Александр спросил — к чему он клонит?

— А вот к чему... Ежели мы в стороне останемся, тогда Европа, о нашем могуществе извещенная, сама перед нами заискивать станет. И не мы от других, а другие от нас будут зависимы. Быть того не может, — сказал Куракин, — чтобы Англия объявила нам войну только за то, что мы не желаем более воевать с Францией! Это химеры...

Александр заметил: не хватит ли «екатеринствовать»? Куракин просверкал в ответ массою бриллиантов.

— Ваше величество, я не екатеринствую — я токмо сужу о выгодах государства Российского. Сейчас одна лишь Франция способна угрожать нам. Сделать Бонапартия согласливым можно в согласии с ним союзном. Ежели Англия не принудит нас к войне с Францией, так и Франция никогда не заставит нас воевать с англичанами! Опять-таки химеры...

Кочубей сказал, что союз с Францией невозможен, ибо интересы России и Франции все равно пересекутся:

— Что и станет поводом к новой войне меж нами!

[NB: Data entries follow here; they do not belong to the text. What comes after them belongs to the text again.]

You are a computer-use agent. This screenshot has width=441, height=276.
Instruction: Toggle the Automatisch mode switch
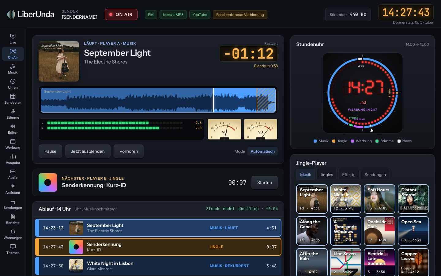[262, 151]
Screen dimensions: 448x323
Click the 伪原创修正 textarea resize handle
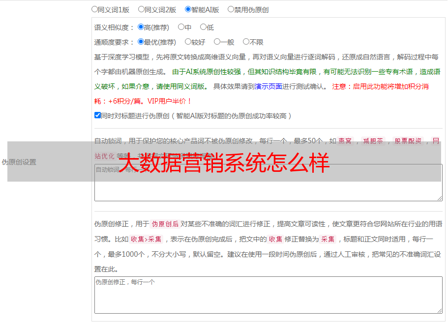pos(440,311)
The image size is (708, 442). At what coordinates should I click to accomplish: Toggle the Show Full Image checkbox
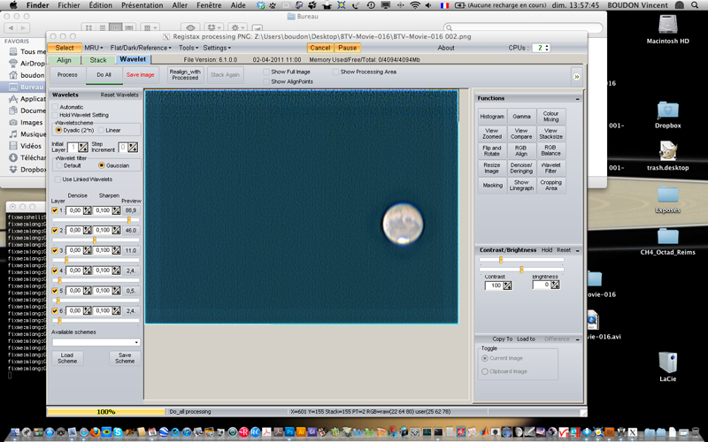[x=266, y=72]
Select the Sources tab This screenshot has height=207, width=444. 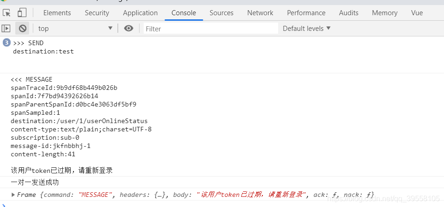click(221, 13)
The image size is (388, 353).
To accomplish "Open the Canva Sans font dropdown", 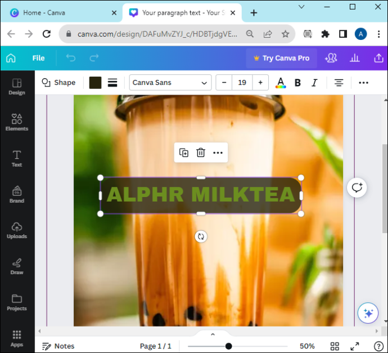I will coord(170,83).
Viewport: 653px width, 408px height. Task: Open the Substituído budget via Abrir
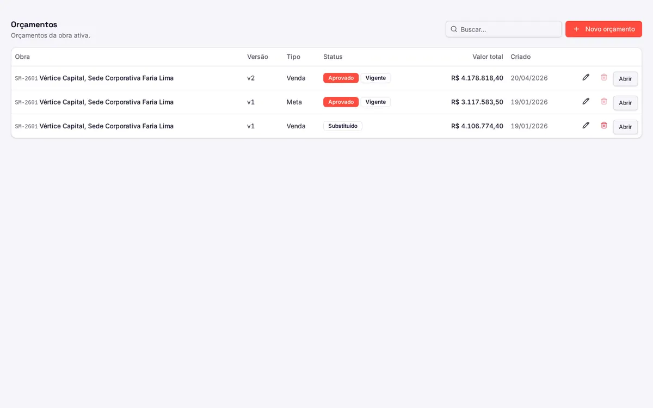pyautogui.click(x=625, y=127)
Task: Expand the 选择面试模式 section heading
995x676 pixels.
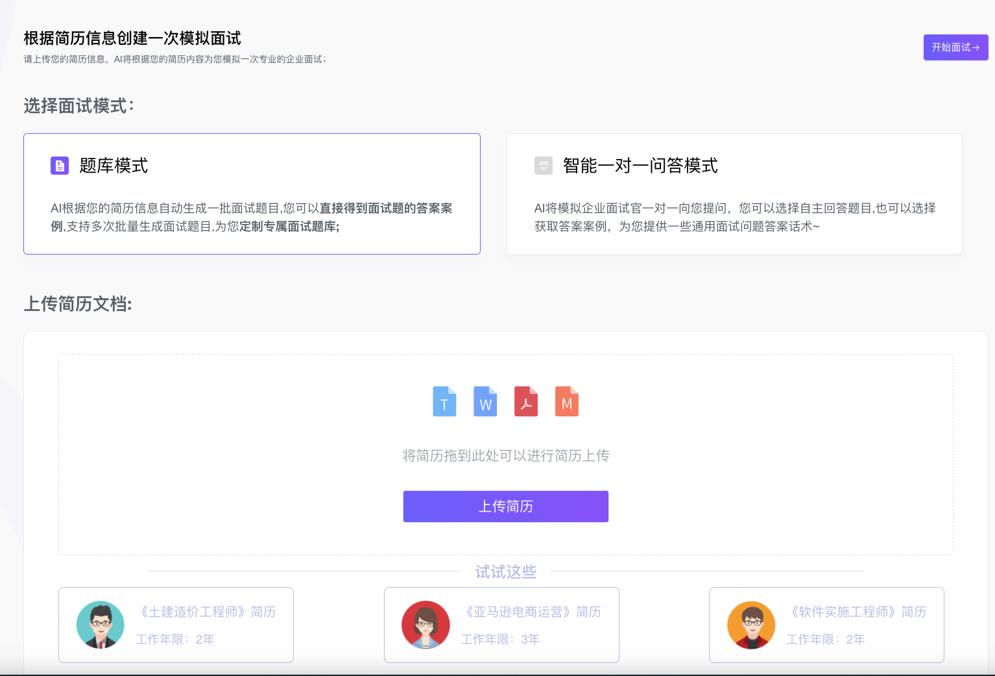Action: pyautogui.click(x=78, y=106)
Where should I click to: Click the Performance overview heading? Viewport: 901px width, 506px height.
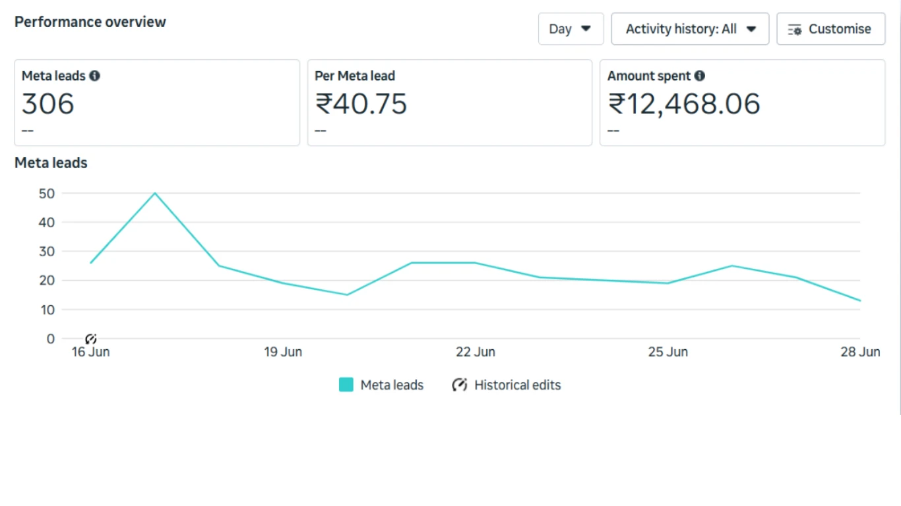[90, 22]
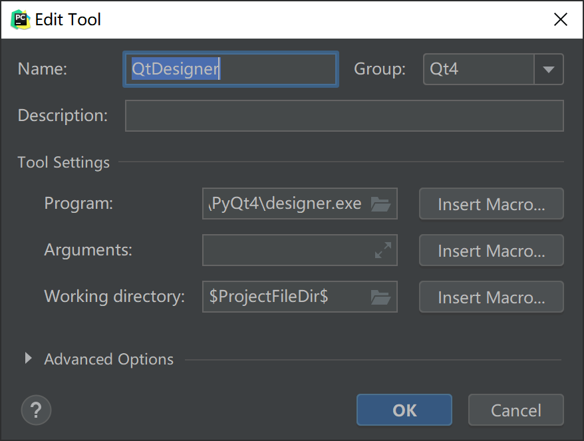Close the Edit Tool dialog
Screen dimensions: 584x441
pyautogui.click(x=561, y=19)
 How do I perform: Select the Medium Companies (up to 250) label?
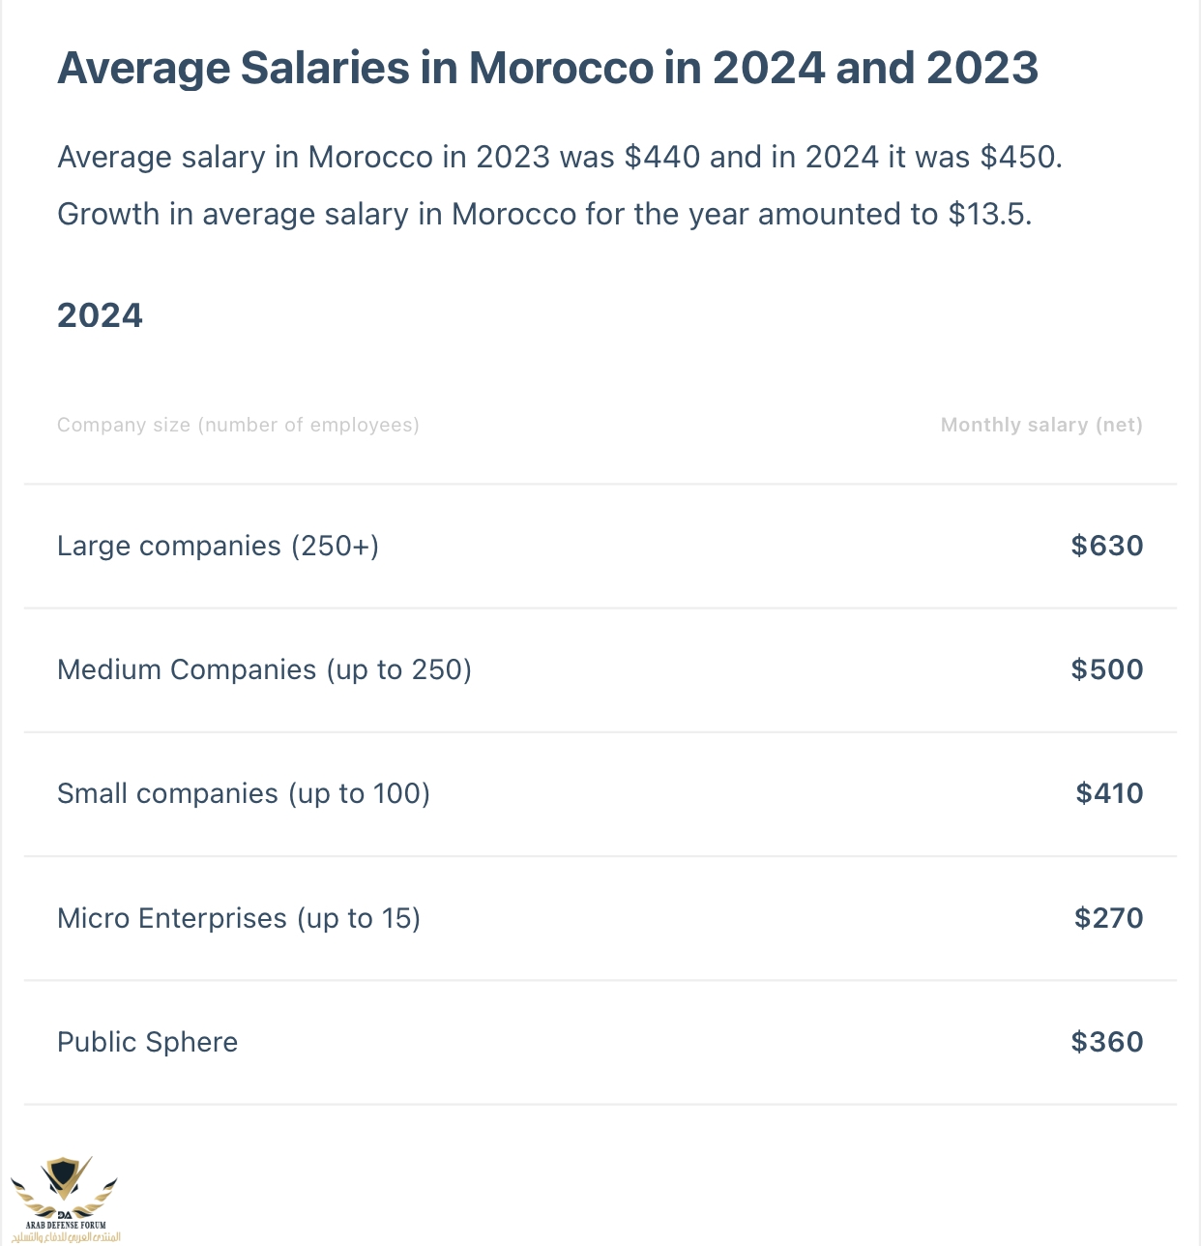[264, 669]
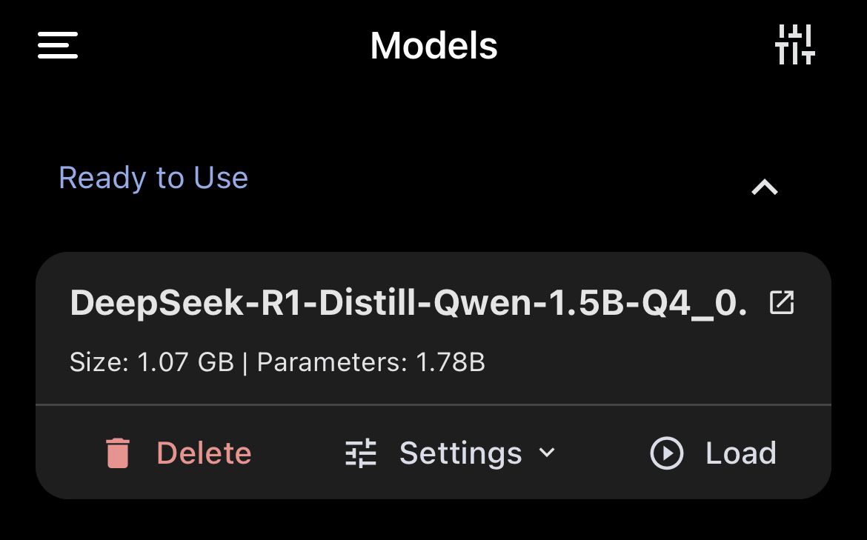This screenshot has width=867, height=540.
Task: Click the Parameters 1.78B text
Action: point(371,363)
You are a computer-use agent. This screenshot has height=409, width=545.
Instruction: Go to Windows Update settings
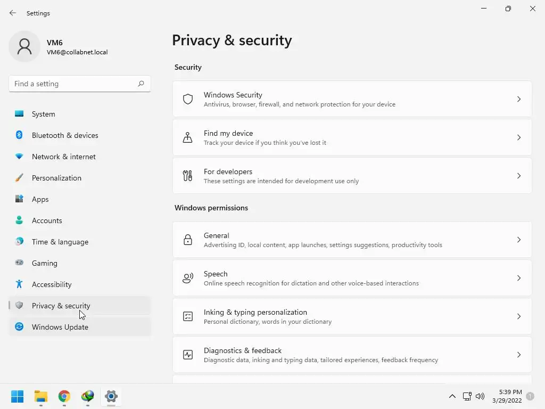click(60, 327)
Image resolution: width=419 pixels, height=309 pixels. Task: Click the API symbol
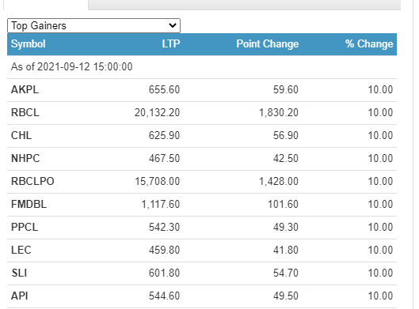tap(20, 296)
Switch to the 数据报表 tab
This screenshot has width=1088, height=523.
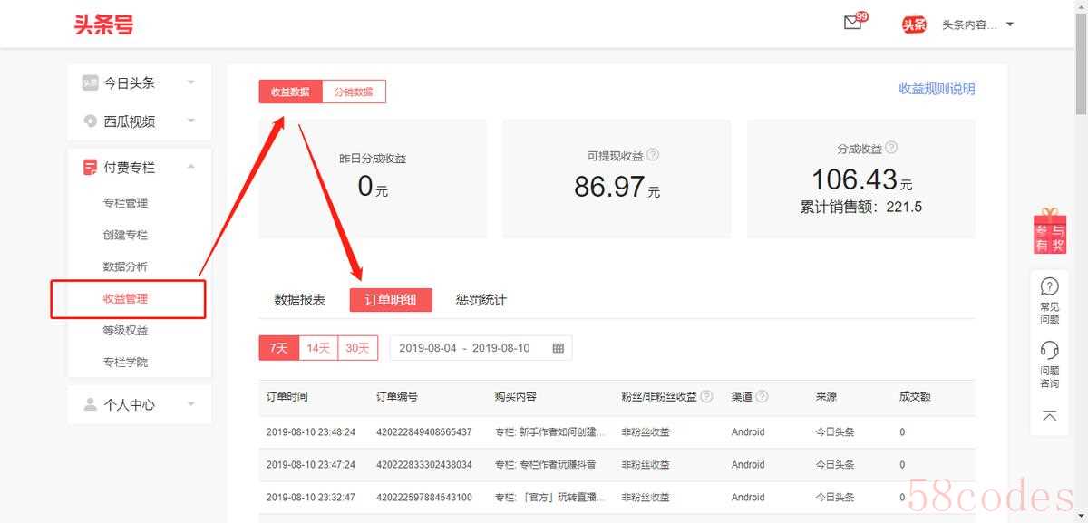(299, 300)
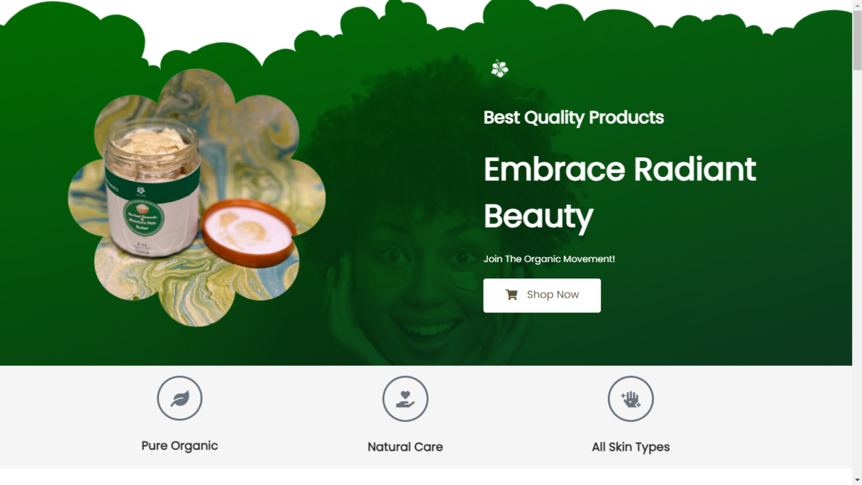Click the Best Quality Products heading
Image resolution: width=862 pixels, height=485 pixels.
coord(574,117)
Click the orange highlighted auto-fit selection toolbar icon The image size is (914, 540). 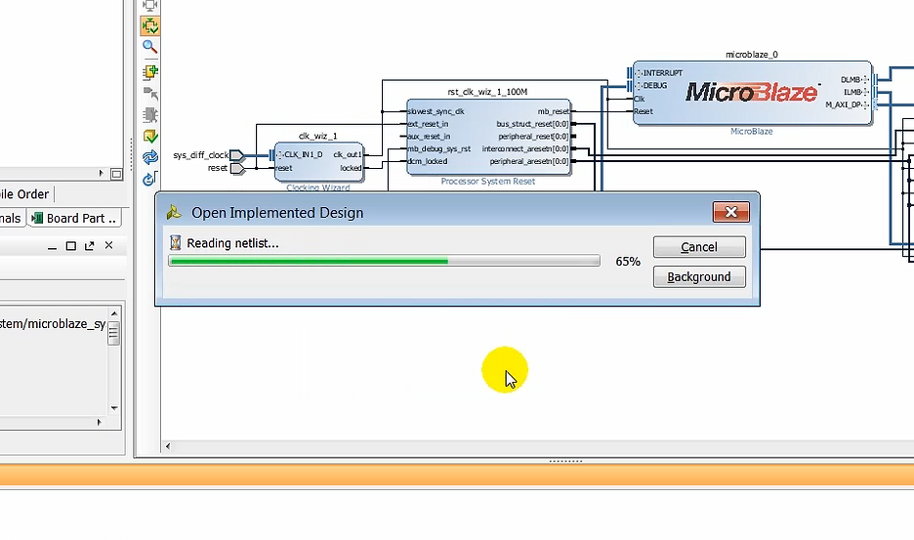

— Конечно, пересекутся, — не спорил Куракин. — Но пересекутся-то не сегодня же! А за время передышки мы успеем подготовить Россию к войне решающей, и тогда еще поглядим...

Александр ответил Куракину, что его точка зрения меняет всю политику кабинета и принять ее нельзя. «Но старый князь, дипломат екатерининской школы, смотрел дальше своего императора и оказался прав» {9}. В конце совещания Александр, явно смущаясь, сказал, что брат его жены, принц Карл Баденский, венчается в Париже со Стефанией Богарне, из чего следует неизбежный вывод: старинный дом Романовых невольно оказывается родственным династии Бонапартов.

— Но это не окажет влияния на политику моего кабинета, — сказал царь в конце, и сказал он это твердо.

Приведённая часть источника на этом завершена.